Legislators adjourned this year's session May 6 after completing work on a $14 billion budget, of which $6 billion is financed through state tax revenues. However, funds to pay the bills on claims filed with the state for work already completed by rural electric cooperatives were omitted.
Officials say the delayed payments are part of the $27 million representing Kansas' match for 12 federally declared disasters.
The shortfall comes as Kansas recovers from severe weather, including a tornado that killed one and heavily damaged the small town of Reading.
Senate Majority Leader Jay Emler said legislators have discussed creating a dedicated revenue source to prevent shortfalls and delays to payments in future years.
"We need to find a way that we can set up a fund so we have some money to be in there. It would only be seed money because we have disasters every year," said Emler, a Lindsborg Republican.
Federal funds cover 75 percent of the disaster, local entities, including municipalities and nongovernment entities, pay 15 percent, with the state covering the final 10 percent.
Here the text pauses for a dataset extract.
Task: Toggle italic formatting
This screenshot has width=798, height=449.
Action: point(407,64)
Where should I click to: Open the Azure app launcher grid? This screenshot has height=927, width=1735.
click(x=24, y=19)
Stuart Lowry, executive vice president of the Kansas Electric Cooperatives, Inc., said the cooperatives were using other financial options, including reserve funds and borrowing money.
"We're caught in the same situation that a lot of folks are caught in that there's not enough money to go around," Lowry said. "It's not ideal."
Maj. Gen. Lee Tafanelli, state adjutant general and director of emergency management, said Kansas has been fortunate that there haven't been large-scale disasters this year to require additional resources. He has spoken with Gov. Sam Brownback and legislators about creating a future funding source.
Tafanelli, a former House member, said it would be helpful to have a fund that would be capped at $25 million that could be used to make the state match. When the fund is full the tax or fee would lapse until reserves drop.
"There's no perfect idea. The trick is how do you get a fund where legislators don't tap it (for other government bills) in tough times," Tafanelli said.
The unfinished disaster declarations include the May 2007 Greensburg tornado. Many of the disasters are related to winter storms and spring flooding in 2009 and 2010.
In the cases of winter storms, ice and snow caused the downing of power lines and infrastructure for rural electric cooperatives. Much of their costs are for replacing those transmission lines and upgrading the infrastructure to withstand future storms.
Lowry said electric cooperatives take advantage of spring and summer weather to rebuild power systems, including transmission lines and utility poles.
There's still more work to be done. It's a multiyear process," he said. "Right after the storm you patch things up to restore service. Some of the facilities are badly damaged and have to be replaced."
The process for declaring a disaster and beginning the flow of assistance comes from the governor, who makes the formal request from the federal government. An assessment is conducted to determine the extent of damages and what would qualify for repayment.
On average, the state makes about $7 million in disaster payments each year for previous storms. Officials say Kansas is one of those states that is prone to disasters, located in a region that is hit by severe winter storms, flooding and tornadoes. It is common for Kansas to experience one or more of these storms in the same day or week.
To make the payments, the state will have to convene the state finance council, which includes Brownback, legislative leaders and heads of the House and Senate budget committees. The council has the authority to allocate funds when the Legislature isn't in session. Brownback is expected to sign the 2012 budget, which takes effect July 1, in the coming days.
Emler said one idea for creating a disaster fund would be to add a nickel to the fee charged on telecommunication services to support the statewide 911 system. The extra charge would generate between $2 million and $2.5 million annually.
"At least we would get something in, and people would know that it's going to the disasters that we have had and would have," he said.
An alternative would be for the state to say that the entire 25 percent in matching funds would have to come from local units of government and nonprofits eligible for FEMA assistance. Emler said that would alleviate the problems with shortfalls in state matching funds, but it is a significant change in state policy.
"If we don't come up with the money, it all drops down to the locals," he said.
Tafanelli said other states, such as those prone to hurricanes, put a fee on insurance premiums to cover disaster payments and not use general tax dollars.
"We have enough disasters in Kansas that we should really address establishing a fund we can rely on without going to the Legislature," he said.